An agent hands me a diff at midnight. The variable names are good. The functions are the right size. The tests pass. I almost ship it. Then I read the brief again and notice the diff solves a slightly different problem than the one I asked about. Beautiful work. Wrong target.

That’s the trap, and it’s the most expensive class of mistake I make with agents. The code looks clean, so my brain rewards it, so I skim the rest, so I miss that the diff touched the wrong file or skipped the case I called out in the third paragraph. Code quality is loud. Spec drift is quiet. If you read in the order your brain prefers, you’ll catch the loud thing and ship the quiet one.

So the rule is fixed and unromantic. Spec compliance first, code quality second, always in that order. First pass, I’m not allowed to think about style, naming, or cleverness. I’m only asking four questions. Did it touch the files I asked it to touch, and only those? Did it cover the cases I called out by name? Did it leave alone the parts I told it not to touch? Does the change, run end to start, do the thing the brief says it should do? If any answer is no, the diff goes back before I read another line.

Second pass, only after the first one passes, I read for craft. Naming, shape, duplication, error handling, the small smells that turn into big ones in six months. This is the pass where I’m allowed to be picky, because by now I know I’m being picky about the right diff. If I find something ugly here, it’s a real finding worth fixing, with no louder failure hiding underneath it.

The artifact is a two-line review note in the ledger entry for the task. Line one. Spec pass, with the four questions answered yes or no. Line two. Quality pass, with whatever I want to say. If line one isn’t clean, line two doesn’t get written that round. The agent doesn’t get to defend the diff with elegance arguments while a spec failure sits underneath it. That rule has saved me more weekends than any test suite.

The whole thing costs about two extra minutes per review. Two minutes to re-read the brief before the diff, two minutes I used to skip because I was tired and the code looked nice and I wanted to go to bed. The trade is laughable in hindsight. Two minutes against a rollback, an apology, a Monday spent unwinding a Friday-night merge. I’ll take the two minutes.
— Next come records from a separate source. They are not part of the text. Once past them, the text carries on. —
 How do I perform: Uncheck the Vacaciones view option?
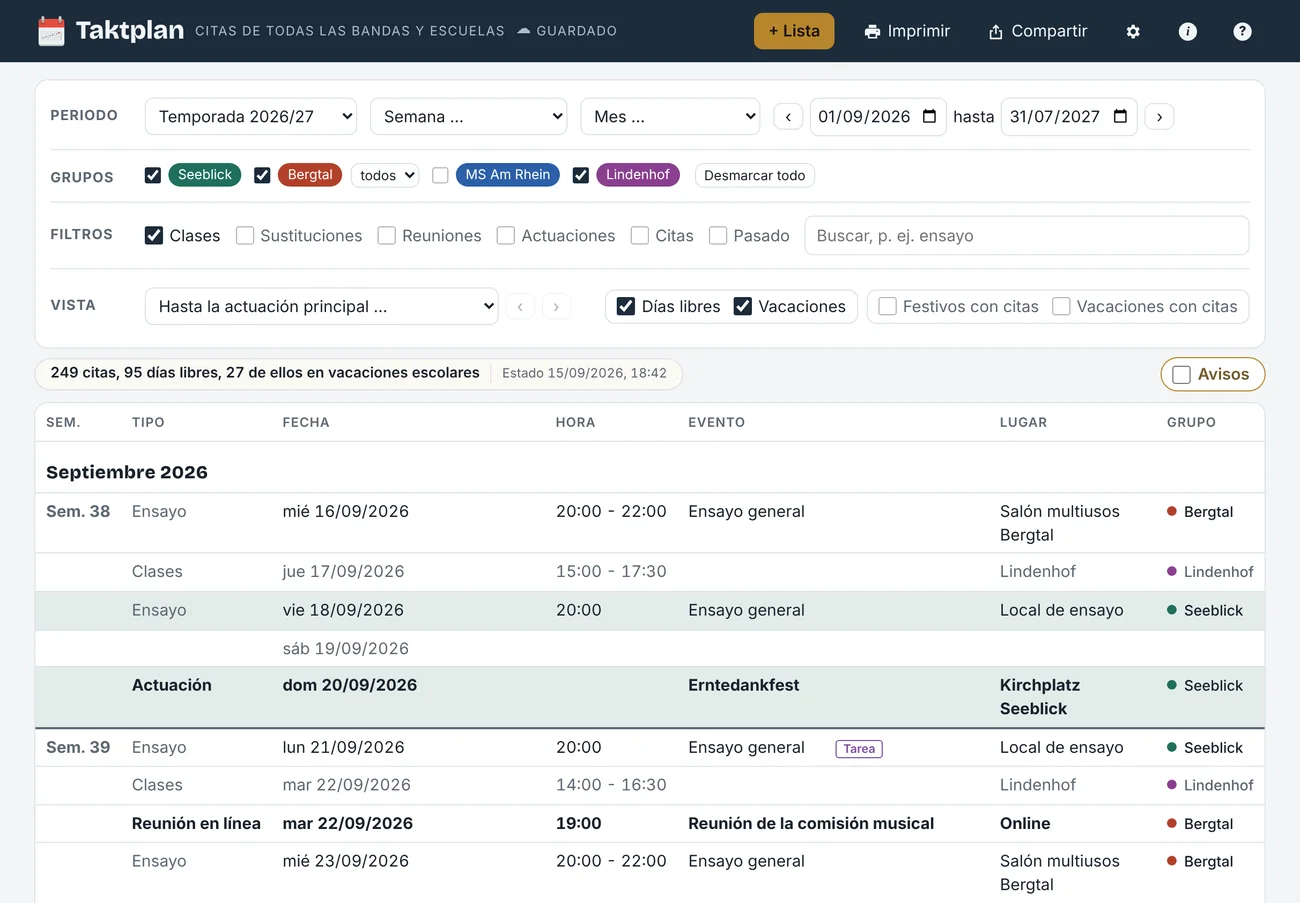coord(743,306)
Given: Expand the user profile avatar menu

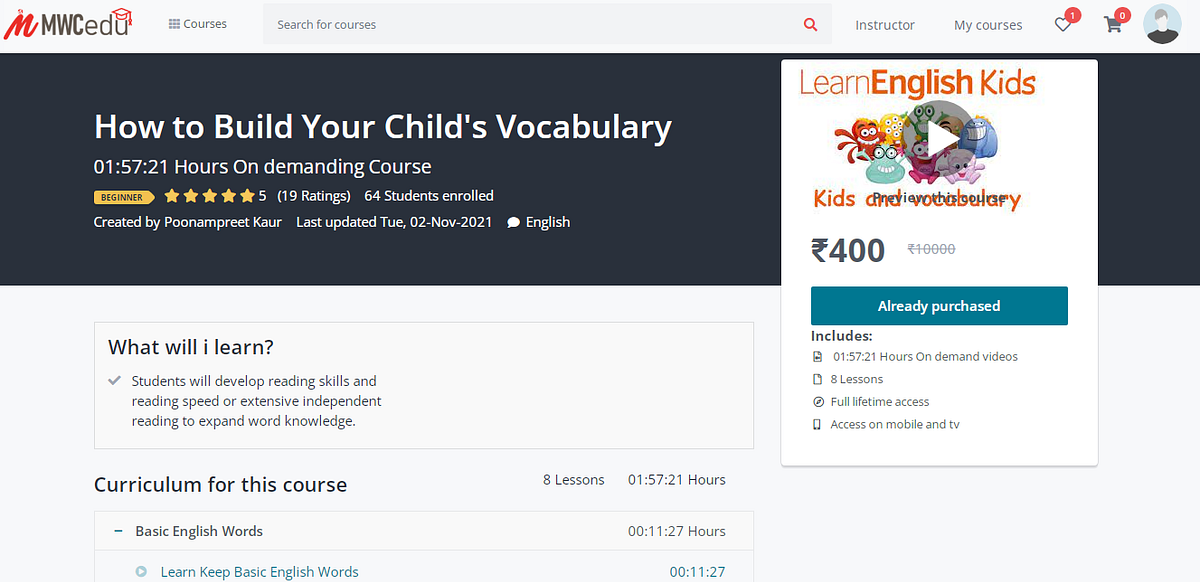Looking at the screenshot, I should click(1162, 23).
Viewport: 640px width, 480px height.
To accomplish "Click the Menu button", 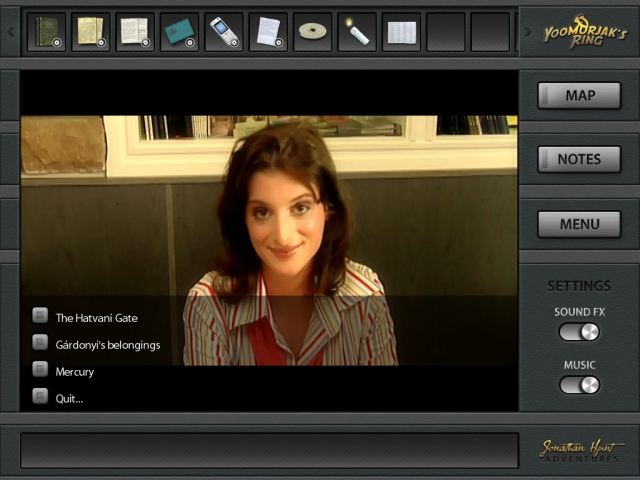I will click(579, 224).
The why under the why is about what agents are good at versus what they’re good for. They’re very good at producing clean code. They’re only sometimes good at producing the right code, and the gap between those two is invisible if you read in the wrong order. The two-stage review is a small, honest accounting of that gap. It assumes the agent built something beautiful and asks, before anything else, whether it’s the beautiful thing I asked for.

If you only have time for one pass, run the spec one. Ugly code can ship and get cleaned up next week. The wrong feature, no matter how elegant, gets rolled back, and the rollback always lands on a day you didn’t plan for.

Spec first. Code second. Always in that order.